Question

How to write the slope intercept form of the line $3x - 2y = - 16$ ?

Answer 1

Hint : In this question we have to write the slope intercept form of the line $3x - 2y = - 16$ . We know that the equation in the slope intercept will be in the form like $y = mx + b$ . So we will convert the given equation into this form i.e., we will solve for y.

Complete step-by-step answer :
Here, we have to write the slope intercept form of the line $3x - 2y = - 16$ .
The equation in slope intercept form will be like $y = mx + b$ , where $m$ is the slope of the line and $b$ is the $y$ -intercept of the line, or the $y$ -coordinate if the point at which the line crosses the $y$ -axis.
To write the line $3x - 2y = - 16$ in slope intercept form, we have to solve for $y$ .
Therefore, $- 2y = - 16 - 3x$
$2y = 3x + 16$
Then, $y = \dfrac{{3x + 16}}{2}$
$y = \dfrac{3}{2}x + \dfrac{{16}}{2}$
Hence, $y = \dfrac{3}{2}x + 8$
Where $m = \dfrac{3}{2}$ (slope)
And, $b = 8$ ( $y$ -intercept)
Therefore, the slope intercept form of the line $3x - 2y = - 16$ is $\dfrac{3}{2}x + 8$ .
So, the correct answer is “ $y = \dfrac{3}{2}x + 8$ ”.

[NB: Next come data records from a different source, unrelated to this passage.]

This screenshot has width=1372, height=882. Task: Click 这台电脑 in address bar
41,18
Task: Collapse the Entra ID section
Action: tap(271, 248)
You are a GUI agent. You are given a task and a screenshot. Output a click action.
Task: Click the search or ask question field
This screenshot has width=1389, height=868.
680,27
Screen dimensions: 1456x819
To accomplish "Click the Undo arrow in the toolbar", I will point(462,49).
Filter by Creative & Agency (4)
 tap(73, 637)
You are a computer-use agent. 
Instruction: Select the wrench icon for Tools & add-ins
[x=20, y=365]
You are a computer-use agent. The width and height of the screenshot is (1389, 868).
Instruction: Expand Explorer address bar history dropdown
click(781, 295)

Note : In this question it is important to note here that $y = mx + b$ is the form called the slope-intercept form of the equation of the line. It is the most popular form of straight line. Many find this as useful because of its simplicity. One can easily describe the characteristics of the straight line even without seeing its graph because the slope and $y$ -intercept can easily be defined or read off from this form. The slope $m$ measures how steep the line is with respect to the horizontal. Let us consider two points $\left( {{x_1},{y_1}} \right)$ and $\left( {{x_2},{y_2}} \right)$ found in the line, the slope can be written as, $m = \dfrac{{{y_2} - {y_1}}}{{{x_2} - {x_1}}}$ . The $y$ -intercept $b$ is the point where the line crosses the $y$ -axis.